A couple months ago I injured the pinky on my fretting hand (mallet finger). I'm well on my way to recovering, but for a while I was limited to using 3 fingers. Definitely outside my comfort zone and it was kinda weird. I noticed a few things while using 3 fingers.

*Less warm-up required*. I find the first three fingers are often good to go.
They're stronger than the pinky and are ready in far less time 

*Legato = no go*. At least for me. Legato playing kinda goes out the window when I'm limited to 3 fingers. I also can't cover as much ground.

*50% off all available chords*. Lots of chord voicings are no longer an option with 3 fingers. But oddly enough, a few fancy ones are still possible.

*Some things became easier*. That was surprising. It's a bit easier to shift positions with fewer fingers. And some stuff where I would normally use the pinky is easier to play using the three stronger fingers.

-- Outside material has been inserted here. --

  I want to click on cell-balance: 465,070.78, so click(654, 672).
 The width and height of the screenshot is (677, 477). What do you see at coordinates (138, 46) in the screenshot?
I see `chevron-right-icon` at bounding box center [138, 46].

*Less pressure, more fun*. I didn't have the same expectations of myself, so it made playing fun. The hell with the metronome and practicing. I was just experimenting and seeing what I could do. There was an element of "play" that I hadn't experienced in a while.

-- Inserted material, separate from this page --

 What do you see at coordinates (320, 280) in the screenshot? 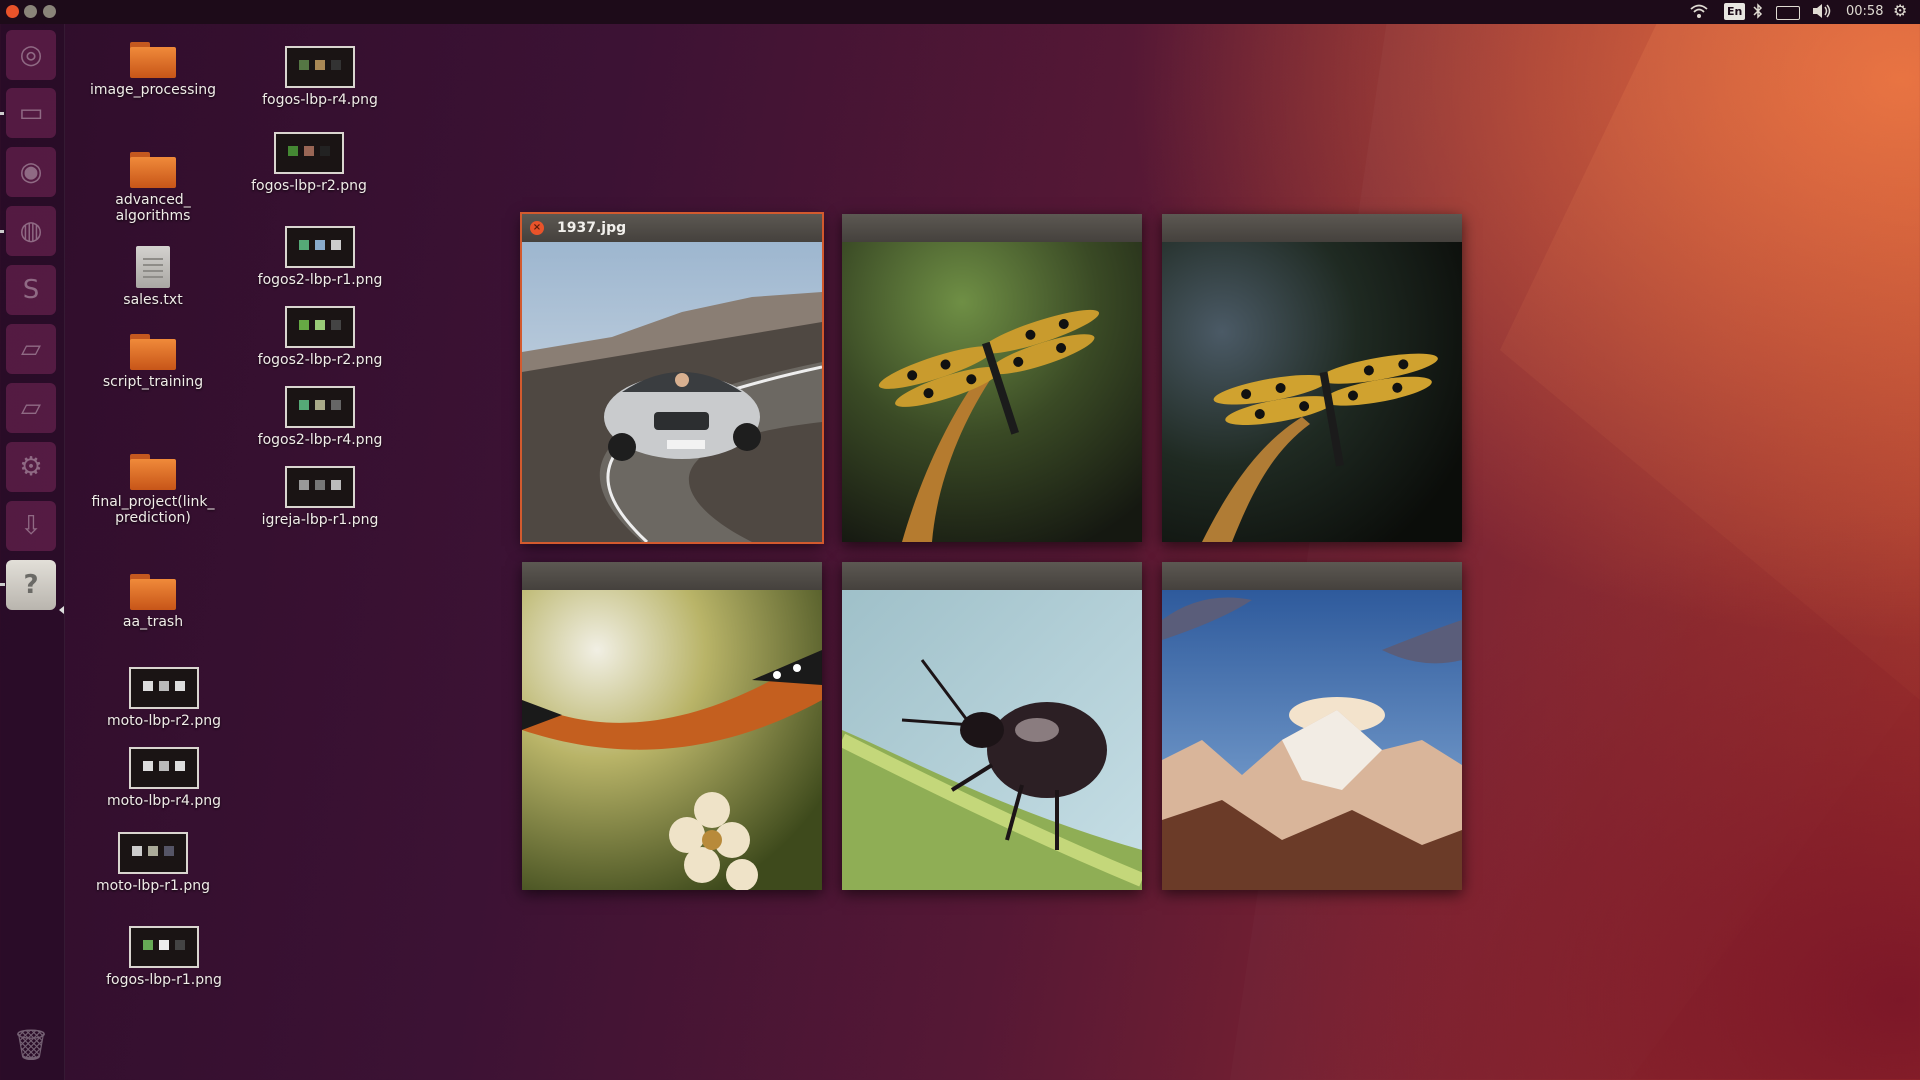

Don't get me wrong, it's been a frustrating experience. Once I moved to part time splinting, things seemed better. My pinky is feeling stronger and I've been re-introducing it to the guitar a little bit here and there.

I think if nothing else, I've gained a different perspective on the instrument. Not sure it was worth it, but I'll take it.


----------



## Petunia (Jul 17, 2021)

I broke my fret hand index finger last year. Once I was able to stop accidentally using it when playing (ow) I actually figured out a bunch of new 3 finger patterns that - like you - gave me a new perspective on the fretboard. But it actually would have been more difficult if I had broken the pinky.


----------



## Grab n Go (May 1, 2013)

Petunia said:


> I broke my fret hand index finger last year. Once I was able to stop accidentally using it when playing (ow) I actually figured out a bunch of new 3 finger patterns that - like you - gave me a new perspective on the fretboard. But it actually would have been more difficult if I had broken the pinky.

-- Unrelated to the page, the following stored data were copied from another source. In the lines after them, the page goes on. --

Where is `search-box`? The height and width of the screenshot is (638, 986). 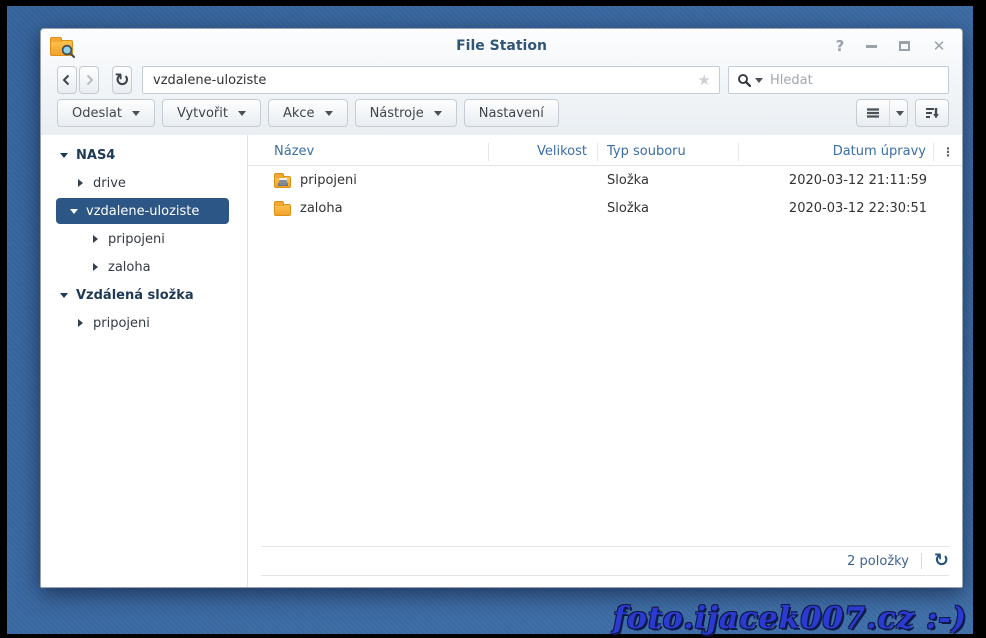
search-box is located at coordinates (838, 80).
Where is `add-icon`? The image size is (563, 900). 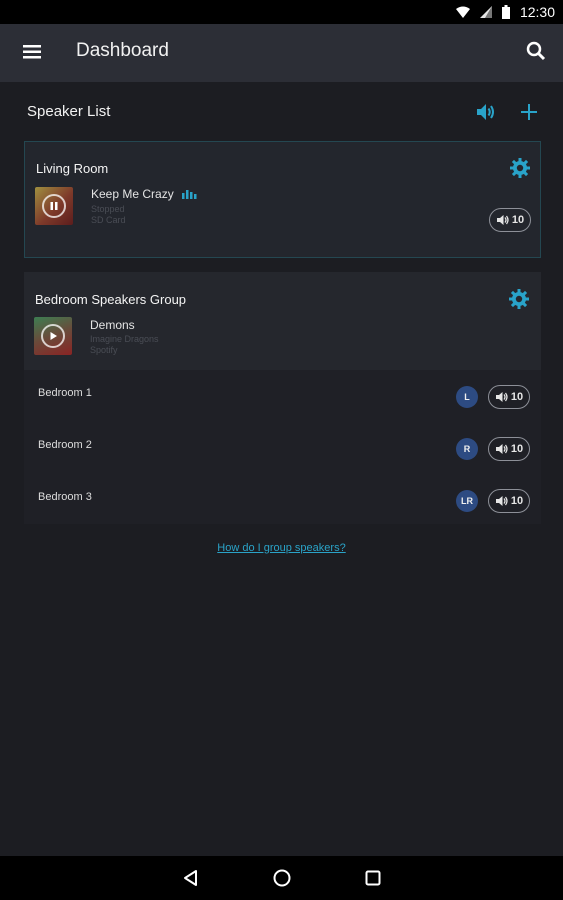 add-icon is located at coordinates (529, 112).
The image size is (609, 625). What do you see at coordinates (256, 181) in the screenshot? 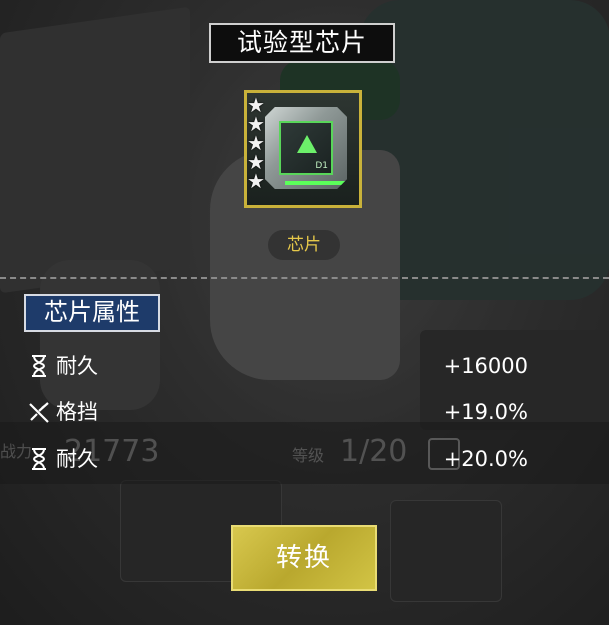
I see `star-icon: ★` at bounding box center [256, 181].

I think I'd find it the other way around. Not being able to use my index finger would be quite a challenge. But yeah, necessity is the mother of invention for sure.


----------



## Jim Jones (Sep 18, 2006)

All my heroes only used three anyway!


----------



## Mooh (Mar 7, 2007)

Not so sure I would concur with all your observations but perspective is everything. 

Played a bass gig in my early 20s, bar band, 9 to last call sort of thing, with a broken middle fretting finger. Huge honking splint, and alcohol to numb the pain. I was a bit of a risk taker in those days so I was as game to suck it up and carry on as I was to hurt myself in the first place. Anyway, as a religious four finger player my pinky was fine but did get more of a workout.


----------



## FatStrat2 (Apr 7, 2021)

I can agree with a few of those observations for sure. I played lead with 3 for many years. It's only since about 2005 that my pinky has been in the lead equation. It's nice to have the option and really does open up the store for more variety.


----------



## Dorian2 (Jun 9, 2015)

I've done the same with a few fret hand index finger incidents like splitting skin from playing too much /weather conditions. You can play a lot of chords, both open and closed without the index. Gives your pinky and your headspace a good work out too. Especially when you have to work out chords totally differently than you've been doing for X number of years. Also does wonders for dexterity building.


----------



## oheare (Jun 18, 2012)

A zillion years ago I got my left index finger caught in a mailing machine; no breaks, but basically peeled one side of it. Finger got wrapped in a tube gauze and splinted. Only played acoustic at the time, accompanying the church youth group.

I impressed myself with how well I was able to chord with only three fingers. Hard work thinking, though. And the damn finger is still wonky, got a bit of a twist in it. Beats being Django, though.


----------